In Andrei's talk on GoingNative 2012 he talks about Variadic Templates, and he explains at one point by way of the example underneath how the parameter pack expansions work. Being fairly new to this subject I found it fairly hard to follow how each case works, could anybody please explain how the expansion works in each function call of gun?

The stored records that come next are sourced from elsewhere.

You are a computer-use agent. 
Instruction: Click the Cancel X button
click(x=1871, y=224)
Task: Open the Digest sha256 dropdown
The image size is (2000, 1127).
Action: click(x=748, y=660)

template<class... Ts> void fun(Ts... vs) {
gun(A<Ts...>::hun(vs)...);
gun(A<Ts...>::hun(vs...));
gun(A<Ts>::hun(vs)...);
}
1.
gun(A<Ts...>::hun(vs)...)
=> gun(A<T1, T2, …, Tn>::hun(vs)...)
=> gun(A<T1, T2, …, Tn>::hun(v1),
A<T1, T2, …, Tn>::hun(v2),
…,
A<T1, T2, …, Tn>::hun(vm))
2.
gun(A<Ts...>::hun(vs...))
=> gun(A<T1, T2, …, Tn>::hun(vs...))
=> gun(A<T1, T2, …, Tn>::hun(v1, v2, …, vm))
This should be obvious.
3.
gun(A<Ts>::hun(vs)...)
=> gun(A<T1>::hun(v1), A<T2>::hun(v2), …, A<Tn>::hun(vn))

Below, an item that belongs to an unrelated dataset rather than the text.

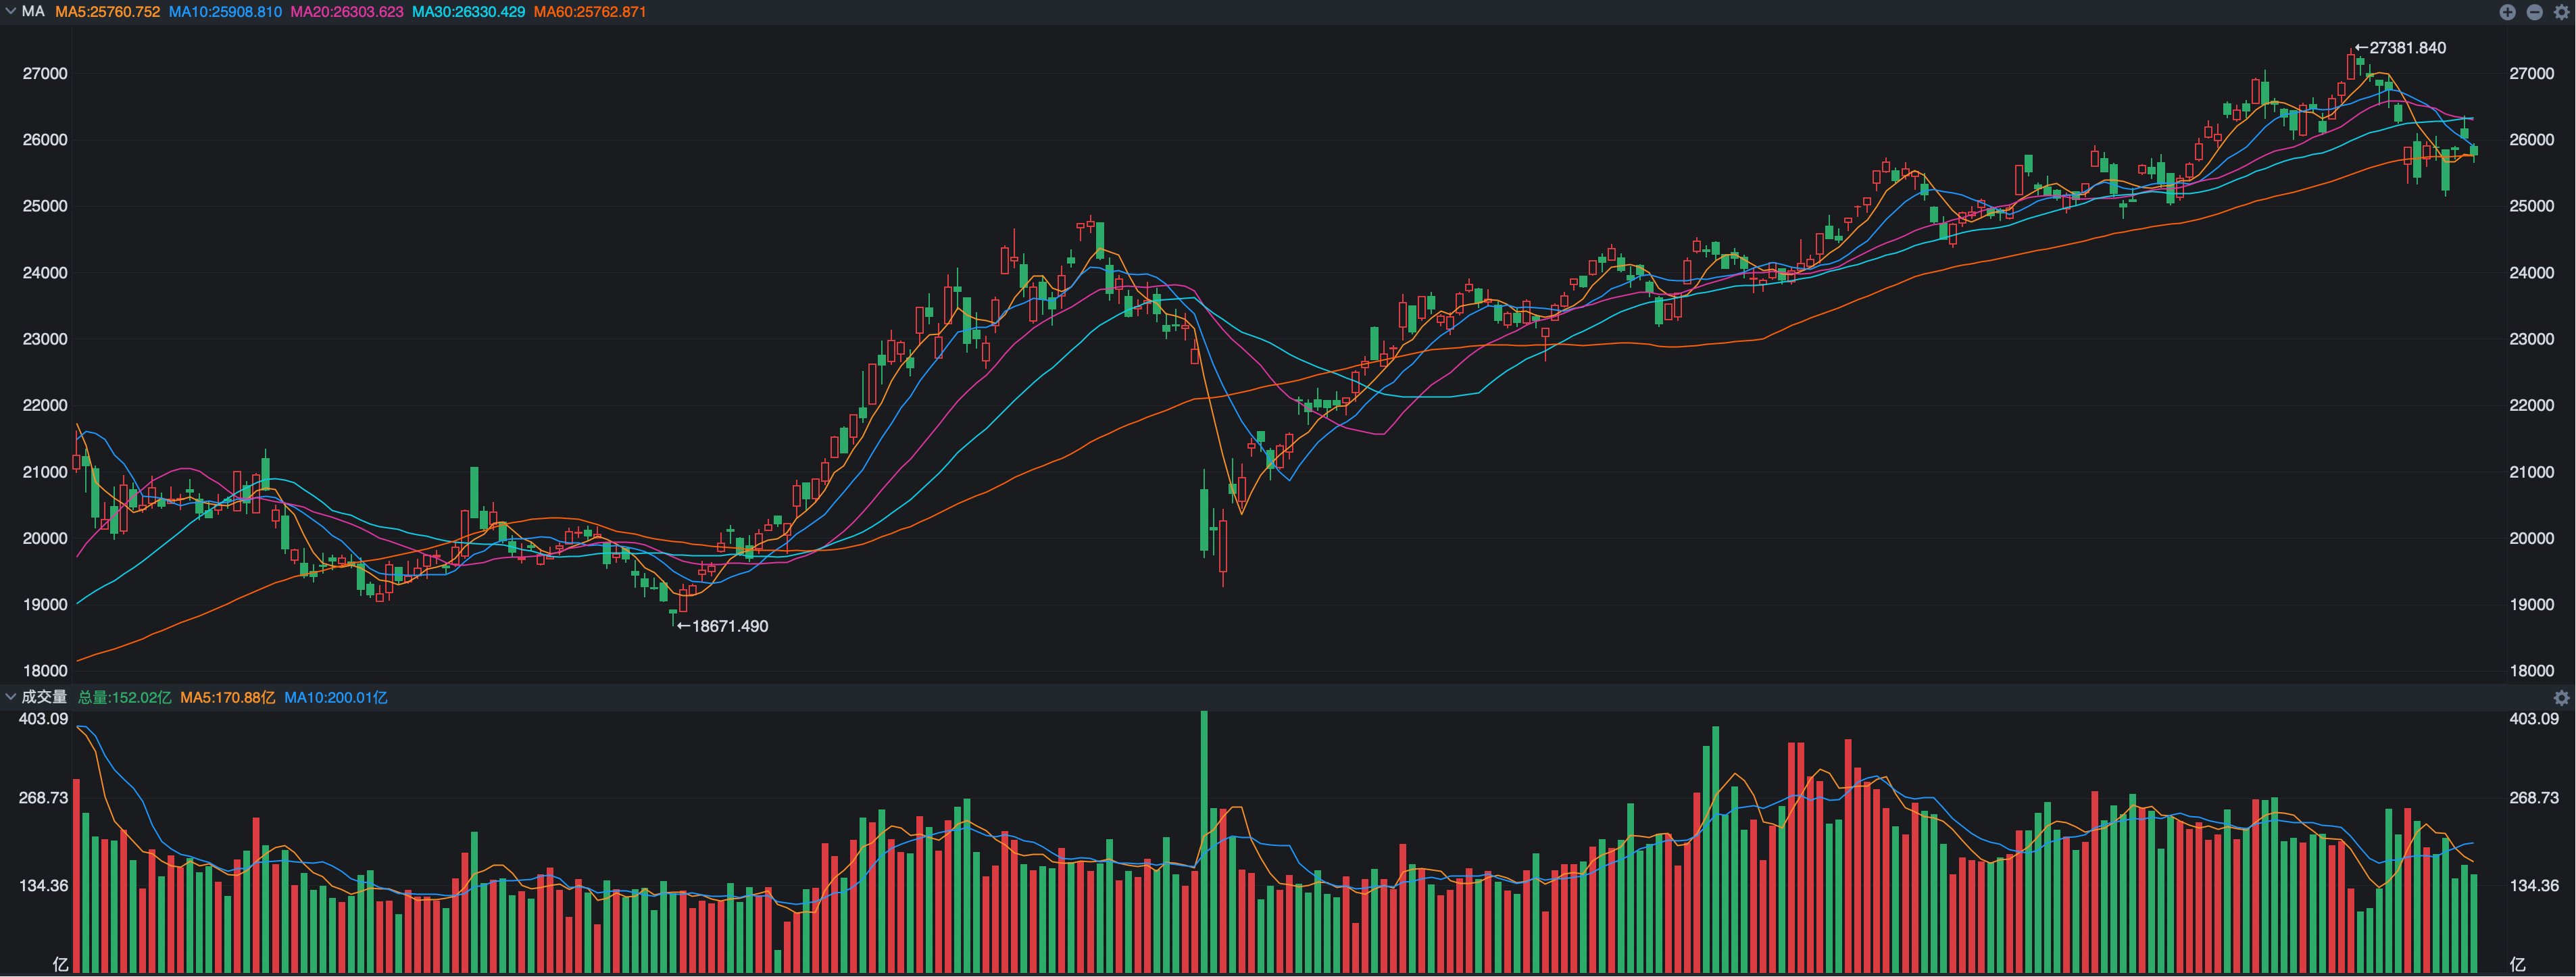Screen dimensions: 2576x977
Task: Toggle the MA20 pink legend value
Action: pyautogui.click(x=346, y=12)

(In this case the program won't compile if the lengths of Ts and vs differ)
The ... will expand a pattern (which includes any parameter packs) preceding it, meaning that, in foo(Ts, Us, Vs)..., each member of the list Ts, Us, Vs (enumerated in lock step) will be substituted into that pattern, and a comma separated list will be formed:
foo(Ts, Us, Vs)...
=> foo(T1, U1, V1), foo(T2, U2, V2), …, foo(Tn, Un, Vn)
And if there are nested expansions, the innermost patterns will be expanded first. Therefore, in case 1, the pattern Ts will first be expanded into T1, T2, …, Tn. And then, the pattern preceding the outer ... is A<T1, T2, …, Tn>::fun(vs) — note that Ts has been expanded — so it will be expanded to A<T1, T2, …, Tn>::fun(v1), A<T1, T2, …, Tn>::fun(v2), …, A<T1, T2, …, Tn>::fun(vm) by substituting v1, v2, etc. into vs.